Problem statement: Return the line containing "[Warenkorb] (920, 45)" and every line after it through the end of the entries below, with no other lines.

Top of Listed entries

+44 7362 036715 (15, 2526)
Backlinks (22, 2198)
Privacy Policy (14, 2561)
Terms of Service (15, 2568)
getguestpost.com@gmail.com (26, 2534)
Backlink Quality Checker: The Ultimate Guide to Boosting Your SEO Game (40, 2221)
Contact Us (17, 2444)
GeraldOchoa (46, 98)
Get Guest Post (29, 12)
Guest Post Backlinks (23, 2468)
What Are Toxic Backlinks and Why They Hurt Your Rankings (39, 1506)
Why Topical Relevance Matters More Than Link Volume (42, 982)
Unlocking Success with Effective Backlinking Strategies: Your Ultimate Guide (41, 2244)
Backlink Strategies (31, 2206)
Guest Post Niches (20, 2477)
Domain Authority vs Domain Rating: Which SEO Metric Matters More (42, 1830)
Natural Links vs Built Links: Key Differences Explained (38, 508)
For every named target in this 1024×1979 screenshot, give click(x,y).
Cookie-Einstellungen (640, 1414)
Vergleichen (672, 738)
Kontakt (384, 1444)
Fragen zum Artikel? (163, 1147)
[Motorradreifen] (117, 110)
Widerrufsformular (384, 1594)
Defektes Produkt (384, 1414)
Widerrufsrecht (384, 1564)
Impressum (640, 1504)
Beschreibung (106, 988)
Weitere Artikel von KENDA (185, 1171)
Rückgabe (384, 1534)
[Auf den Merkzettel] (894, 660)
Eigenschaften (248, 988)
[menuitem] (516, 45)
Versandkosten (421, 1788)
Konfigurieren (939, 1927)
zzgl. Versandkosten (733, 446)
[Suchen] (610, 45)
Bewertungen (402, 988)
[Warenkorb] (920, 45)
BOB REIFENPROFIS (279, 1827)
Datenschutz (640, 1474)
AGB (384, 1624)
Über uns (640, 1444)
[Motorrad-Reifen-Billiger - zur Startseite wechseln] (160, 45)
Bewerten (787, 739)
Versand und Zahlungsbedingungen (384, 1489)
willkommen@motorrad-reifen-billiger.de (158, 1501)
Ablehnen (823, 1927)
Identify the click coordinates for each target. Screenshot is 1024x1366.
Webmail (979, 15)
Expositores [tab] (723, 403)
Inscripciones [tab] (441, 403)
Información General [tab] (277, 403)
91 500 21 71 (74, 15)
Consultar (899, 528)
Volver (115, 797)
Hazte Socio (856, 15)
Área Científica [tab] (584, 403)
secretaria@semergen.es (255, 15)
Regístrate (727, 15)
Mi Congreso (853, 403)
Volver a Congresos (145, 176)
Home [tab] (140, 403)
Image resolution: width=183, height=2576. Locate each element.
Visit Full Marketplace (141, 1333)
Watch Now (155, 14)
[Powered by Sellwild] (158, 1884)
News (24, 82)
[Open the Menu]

Bottom of Listed entries

Solved problem:
[Warenkorb] (920, 45)
BOB REIFENPROFIS (279, 1827)
Datenschutz (640, 1474)
AGB (384, 1624)
Über uns (640, 1444)
[Motorrad-Reifen-Billiger - zur Startseite wechseln] (160, 45)
Bewerten (787, 739)
Versand und Zahlungsbedingungen (384, 1489)
willkommen@motorrad-reifen-billiger.de (158, 1501)
Ablehnen (823, 1927)
Identify the click coordinates for each target. Screenshot is 1024x1366.
Webmail (979, 15)
Expositores [tab] (723, 403)
Inscripciones [tab] (441, 403)
Información General [tab] (277, 403)
91 500 21 71 (74, 15)
Consultar (899, 528)
Volver (115, 797)
Hazte Socio (856, 15)
Área Científica [tab] (584, 403)
secretaria@semergen.es (255, 15)
Regístrate (727, 15)
Mi Congreso (853, 403)
Volver a Congresos (145, 176)
Home [tab] (140, 403)
Image resolution: width=183, height=2576. Locate each element.
Visit Full Marketplace (141, 1333)
Watch Now (155, 14)
[Powered by Sellwild] (158, 1884)
News (24, 82)
[Open the Menu]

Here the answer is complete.